Reginald C. Tsang, MD, is an adjunct professor emeritus at theUniversity of Cincinnati (UC). He received his medical degree from the University of Hong Kong in 1964. Dr. Tsang completed his pediatric residency at the Queen Mary Hospital of Hong Kong and the Michael Reese Hospital of Chicago, which included a year-long National Institutes of Health (NIH) fellowship in neonatology/developmental nephrology. Dr Tsang completed his fellowship in neonatology at the UC Medical Center/ Cincinnati Children's Hospital Medical Center (CCHMC) in 1971. He was appointed to the faculty and became professor of pediatrics, obstetrics and gynecology in 1979.
Dr. Tsang was appointed director of the Division of Neonatology in 1983 and was awarded an endowed chair, The David G. & Priscilla R. Gamble Professorship of Neonatology in 1986. He became vice chairman for pediatrics in 1988. Dr. Tsang was founder and director of the Perinatal Research Institute at CCHMC/UC in 1986. Together with Jeffrey Whitsett, MD, the Cincinnati Neonatology Program became the premier program of its kind in the country. Other responsibilities include director of the Fels Division of Pediatric Research at UC in 1974, director of the Neonatology Training Program in 1987, principal investigator and director of the 17-year NIH Program Project Grant Diabetes in Pregnancy in 1987, principal investigator and director of the 15-year NIH Perinatal Emphasis Research Center in 1985, and director of the Cincinnati Bristol Myers Nutrition Center from 1987-1992.
Dr. Tsang was awarded the Nutrition Award of the American Academy of Pediatrics in 1989, the George Rieveschl Award for Distinguished Scientific Research at UC in 1991, the Founders' Award of the Midwest Society for Pediatric Research in 1992, the Nutrition Award of the American College of Nutrition in 1994, and the Higgins Award in Nutrition of the March of Dimes in 1994. Dr. Tsang has been a NIH consultant in various capacities since 1979, serving on advisory committees, site visits and a study section.
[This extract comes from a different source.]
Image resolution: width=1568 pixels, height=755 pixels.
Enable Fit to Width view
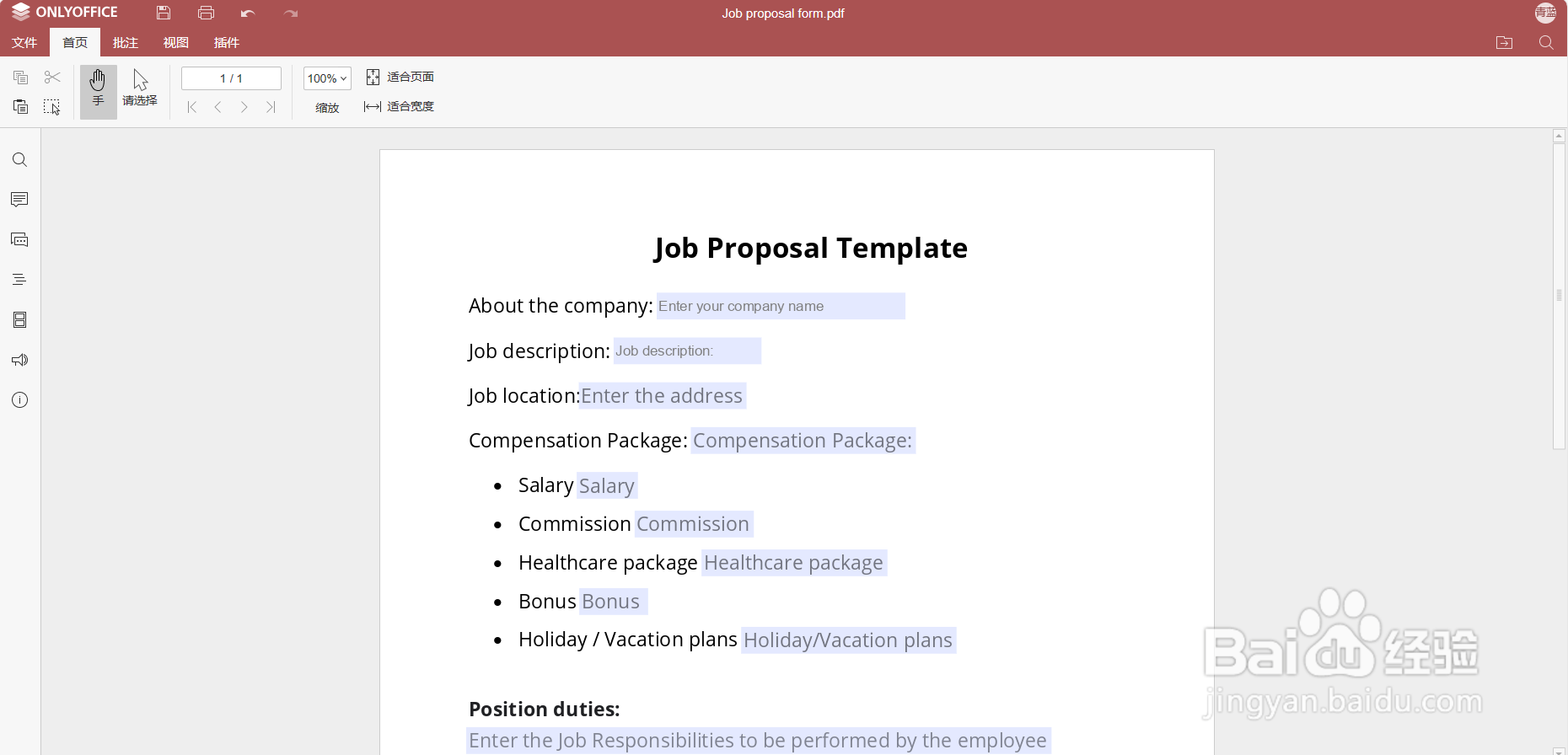pos(400,106)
Dr. Tsang has been a research and development consultant for many Children's Hospitals.
Dr. Tsang was president of the American College of Nutrition from 1989-1991 and president of the Midwest Society for Pediatric Research from 1978-1979. He is a member of numerous societies including the Endocrine Society, American Society of Clinical Nutrition, Society for Pediatric Research, American Pediatric Society, and the Perinatal Research Society. He served on the councils of both the American Pediatric Society and the Perinatal Research Society. Dr. Tsang has been associate editor of Pediatric Annals, the Journal of Pediatric Gastroenterology and Nutrition, and the Journal of the American College of Nutrition. He has been a reviewer for more than 20 journals and an ad hoc reviewer for organizations such as the NIH, March of Dimes, U.S. Department of Agriculture, and the Thrasher Foundation.
Dr. Tsang has been a visiting professor in 142 cities in 46 countries, and has published over 400 papers and book reviews on the subjects of calcium and vitamin D metabolism as well as diabetes in pregnancy. To most in the pediatric world, Dr. Tsang became known as “Mr. Calcium.” His research has been extensively supported by grants from the NIH and industry. Dr. Tsang has been chairman of many specialty sessions at the Society for Pediatric Research, American Pediatric Society, American Society for Bone Mineral Research, and American College of Nutrition meetings.
Dr. Tsang has organized more than 20 national and regional research conferences. He has trained more than 65 postdoctoral fellows with 80 percent of them remaining in academic medicine. His book, “Starting an Academic Research Career,” is widely distributed, as are his books “Nutrition in Infancy,” “Vitamin, Mineral Requirements in Preterm Infants,” and “Nutrient Requirements in Preterm Infants,” which is generally recognized as the international “bible” for defining nutritional needs in preterm infants. Dr. Tsang was heavily involved in community work to improve Access to Prenatal Care, and initiated, with Dr. Jerry Rauh, a citywide program “Postponing Sexual Involvement” for 45,000 high school students in Cincinnati, which has coincided with a sharp 40 percent fall in teen pregnancies in the last decade. Dr. Tsang co-founded Medical Services International (MSI) in 1994 and has been serving as its executive director. MSI has brought in over 2000 medical and educational professionals to serve in volunteer capacities in China, 50 of whom are now living in Southwest China.